The Vitamin C can also be given in food.

If you feed ripe fruit, make it low-sugar, like blueberries, etc., because if she is grain-intolerant, no sense giving sugar (no sense giving sugar anyway). I do feed fruit.

No multis with a commercial food....... too much overlap, IMO. If you want to feed a certain vitamin, I really like to feed a food rich in that vitamin instead.

Check her food....it may have the RDA of C.

JMO.

Don't faint at the $$ of salmon oil.... the portion is small. And feed it to you and your wife, too. (Don't heat it or cook with it. Good added to salad dressing.)

The best: http://www.crnusa.org/o3group.html

I buy Nordic Naturals because it's what brand the natural foods store down the street carries. I get the one with lemon peel oil in it because it's good on salad, and the dogs don't care.


----------



## Woody Taylor (Mar 28, 2006)

Connie, here's the link to the Solid Gold Seameal website. Here's another link to their "claims" about the product. I like it quite a bit, it's very popular up here. I think its basic claim is increasing the digestibility of food. All I know is that Annie's coat is glossy and she seems healthy--we get complements all the time on her coat and appearance.

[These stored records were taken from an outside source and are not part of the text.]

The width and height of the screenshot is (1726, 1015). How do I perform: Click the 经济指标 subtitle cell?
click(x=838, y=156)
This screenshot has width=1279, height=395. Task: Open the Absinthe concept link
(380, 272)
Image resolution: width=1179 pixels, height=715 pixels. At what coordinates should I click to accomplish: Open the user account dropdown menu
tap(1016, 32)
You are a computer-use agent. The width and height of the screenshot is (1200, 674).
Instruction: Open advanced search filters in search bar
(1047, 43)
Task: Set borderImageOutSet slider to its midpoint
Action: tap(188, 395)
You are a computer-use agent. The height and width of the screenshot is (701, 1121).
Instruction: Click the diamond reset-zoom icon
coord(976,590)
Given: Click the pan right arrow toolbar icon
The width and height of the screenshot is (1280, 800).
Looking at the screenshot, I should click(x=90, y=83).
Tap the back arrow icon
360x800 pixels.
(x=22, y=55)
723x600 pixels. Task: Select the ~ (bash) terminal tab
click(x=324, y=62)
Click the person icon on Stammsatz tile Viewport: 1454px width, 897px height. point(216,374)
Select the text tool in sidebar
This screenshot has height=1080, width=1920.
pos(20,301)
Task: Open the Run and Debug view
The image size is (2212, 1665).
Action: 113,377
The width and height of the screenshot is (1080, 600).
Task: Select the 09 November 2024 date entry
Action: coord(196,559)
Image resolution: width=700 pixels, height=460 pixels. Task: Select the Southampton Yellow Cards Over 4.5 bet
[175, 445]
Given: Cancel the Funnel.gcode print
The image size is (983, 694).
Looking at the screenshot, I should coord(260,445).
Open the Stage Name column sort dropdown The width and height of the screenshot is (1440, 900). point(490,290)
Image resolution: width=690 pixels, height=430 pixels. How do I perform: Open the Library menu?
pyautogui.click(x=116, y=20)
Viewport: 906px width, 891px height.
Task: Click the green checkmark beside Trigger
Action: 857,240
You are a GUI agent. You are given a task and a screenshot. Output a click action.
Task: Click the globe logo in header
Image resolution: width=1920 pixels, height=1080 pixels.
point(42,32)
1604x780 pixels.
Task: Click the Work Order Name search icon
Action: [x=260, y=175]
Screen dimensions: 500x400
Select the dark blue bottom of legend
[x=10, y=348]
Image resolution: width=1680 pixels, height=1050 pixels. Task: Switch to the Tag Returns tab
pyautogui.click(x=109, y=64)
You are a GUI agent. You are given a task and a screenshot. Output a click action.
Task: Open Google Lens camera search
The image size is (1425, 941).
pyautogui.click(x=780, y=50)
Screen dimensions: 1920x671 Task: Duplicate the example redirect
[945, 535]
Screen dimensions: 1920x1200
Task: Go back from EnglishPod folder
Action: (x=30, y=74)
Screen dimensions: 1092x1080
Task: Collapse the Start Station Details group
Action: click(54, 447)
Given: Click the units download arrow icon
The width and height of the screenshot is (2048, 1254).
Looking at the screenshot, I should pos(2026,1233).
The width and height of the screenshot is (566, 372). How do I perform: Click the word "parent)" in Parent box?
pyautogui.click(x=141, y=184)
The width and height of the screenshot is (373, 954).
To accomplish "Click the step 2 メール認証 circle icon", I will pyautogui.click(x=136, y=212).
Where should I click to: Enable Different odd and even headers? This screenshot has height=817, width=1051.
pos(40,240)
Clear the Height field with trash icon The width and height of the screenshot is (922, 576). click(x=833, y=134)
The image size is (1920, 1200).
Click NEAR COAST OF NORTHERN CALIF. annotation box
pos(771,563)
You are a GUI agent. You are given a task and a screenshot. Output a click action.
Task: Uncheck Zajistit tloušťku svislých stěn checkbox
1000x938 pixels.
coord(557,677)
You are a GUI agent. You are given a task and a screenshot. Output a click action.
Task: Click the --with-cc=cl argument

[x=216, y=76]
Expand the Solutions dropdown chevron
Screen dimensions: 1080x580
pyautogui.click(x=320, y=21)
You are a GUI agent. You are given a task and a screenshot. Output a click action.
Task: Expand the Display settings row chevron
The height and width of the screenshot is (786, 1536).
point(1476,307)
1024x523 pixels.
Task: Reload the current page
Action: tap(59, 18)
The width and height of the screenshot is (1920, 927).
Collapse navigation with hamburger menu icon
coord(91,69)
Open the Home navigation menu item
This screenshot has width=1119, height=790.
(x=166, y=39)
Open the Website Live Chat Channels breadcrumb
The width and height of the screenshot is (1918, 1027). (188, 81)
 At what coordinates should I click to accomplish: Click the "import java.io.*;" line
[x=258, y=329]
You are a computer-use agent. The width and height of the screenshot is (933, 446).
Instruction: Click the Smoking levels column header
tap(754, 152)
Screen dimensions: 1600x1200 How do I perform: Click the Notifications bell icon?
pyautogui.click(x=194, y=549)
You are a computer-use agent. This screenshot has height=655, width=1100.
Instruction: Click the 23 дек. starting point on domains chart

Innova has a bunch of stuff in it including glucosamine and chondroitin sulfate. I cannot tell how much of either it has.

I also occassionally mix in, for the sake of variety, very tiny amounts of  dehydrated lamb lung, or .5 of a banana, or a local dog training treat that's oat-based and which Annie seems to tolerate well. Again, small amounts more for "flavor" than feeding.

She also gets bully sticks, 1-2 a week, and large cow bones which don't seem that appealing for her depending on the week or her mood. :?: She's never been a high-drive animal relative to food, and a relatively laid-back chewer, I guess.

That's pretty much it. Any comments? What would you propose in addition to/instead of Connie's recommendations? And Connie, now that I've actually listed pretty much everything...any other thoughts?

Oh yeah, and on your comment about Vitamin C RDAs...what's your take on LOTS of Vitamin C for a dog? I remember with people that some scientists (the late great Linus Pauling in particular) swear by mega-doses of Vitamin C.


----------



## Connie Sutherland (Mar 27, 2006)

Let me just reply to one thing first and then come back (and I hope lots of people hop on here, too!)......

Linus Pauling is one of my heroes. Much of his most-published theory has been somewhat debunked, but boy, did he break new ground. (Lived almost a century, too!)

The deal with C is that the body will take what it can use and dump the rest. It gets peed out, and if you've taken a ton, it gets diarrhea'd out.

OTOH, I had a family doctor (in the 80s) who thought that it was possible that large doses of C might irritate the immune system (his word) into activity.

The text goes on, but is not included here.